River gets faster not slower.
A Jimmy Buffett line if there ever was one.
I made this photograph on the Ninth Anniversary of Hurricane Katrina making landfall in Buras, Louisiana. All that followed in the next weeks and months is history. In about two months, we’ll be acknowledging the 15th anniversary of that hellhound.
So much has changed.
Change is the only constant, they say. They are right. We are currently dealing with another hellhound. This one is harder to photograph. It’s invisible to the naked eye. It’s more deadly. There is no place to run. We don’t know when it will end. Or, if it will end.
Really, all we can do is deal with it. We can learn to manage ourselves. Today, I had my first haircut since mid-February. I needed it. It was also the second day my salon was open. I had to think about it. Still, I went. We were all masked up. There was sanitizer in an auto-dispensing machine. For those customers without masks there were free masks.
When I was searching my archives for a suitable picture, I thought about all of that. Even though we were honoring the storm dead, we were also celebrating life. As usual I just made my way to the front of what was forming up to be a second line.

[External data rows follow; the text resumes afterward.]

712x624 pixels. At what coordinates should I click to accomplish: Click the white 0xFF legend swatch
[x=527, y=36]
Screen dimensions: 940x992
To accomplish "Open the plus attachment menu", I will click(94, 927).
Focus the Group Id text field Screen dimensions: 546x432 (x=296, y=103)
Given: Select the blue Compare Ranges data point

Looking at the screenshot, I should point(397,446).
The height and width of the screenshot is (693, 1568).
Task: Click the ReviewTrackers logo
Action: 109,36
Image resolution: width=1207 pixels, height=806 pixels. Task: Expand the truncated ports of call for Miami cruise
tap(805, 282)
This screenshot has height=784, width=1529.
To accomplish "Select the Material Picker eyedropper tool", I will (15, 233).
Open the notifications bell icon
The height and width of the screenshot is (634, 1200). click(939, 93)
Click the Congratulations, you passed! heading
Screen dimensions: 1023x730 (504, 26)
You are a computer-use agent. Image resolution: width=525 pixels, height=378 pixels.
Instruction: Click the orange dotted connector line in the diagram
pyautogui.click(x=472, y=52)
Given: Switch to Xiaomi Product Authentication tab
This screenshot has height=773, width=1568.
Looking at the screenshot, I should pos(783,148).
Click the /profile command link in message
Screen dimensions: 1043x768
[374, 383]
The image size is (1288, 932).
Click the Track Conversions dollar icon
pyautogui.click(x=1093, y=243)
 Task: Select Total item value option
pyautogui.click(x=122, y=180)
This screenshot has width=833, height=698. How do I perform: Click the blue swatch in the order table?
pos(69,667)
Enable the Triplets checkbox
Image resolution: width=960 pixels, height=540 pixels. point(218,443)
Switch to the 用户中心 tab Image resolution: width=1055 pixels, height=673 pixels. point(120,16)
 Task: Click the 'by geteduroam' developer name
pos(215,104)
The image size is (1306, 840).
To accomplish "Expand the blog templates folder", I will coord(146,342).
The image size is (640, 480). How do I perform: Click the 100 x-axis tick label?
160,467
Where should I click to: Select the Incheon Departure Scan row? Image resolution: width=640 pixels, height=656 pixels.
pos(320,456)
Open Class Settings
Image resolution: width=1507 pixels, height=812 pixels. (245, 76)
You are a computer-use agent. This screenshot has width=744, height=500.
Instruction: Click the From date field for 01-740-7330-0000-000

The three men directly behind The Dancing Woman of New Orleans — Julie — are unmasked Mardi Gras Indians. Or, as they prefer, Black Masking Indians. I probably should get you used to reading that. Eventually, they lead a second line through out The Lower 9th Ward. It pretty much was a day of celebration after first mourning the people who died when the levees broke.
That’s also our shared history.
Stay safe. Enjoy every bowl of red beans and rice.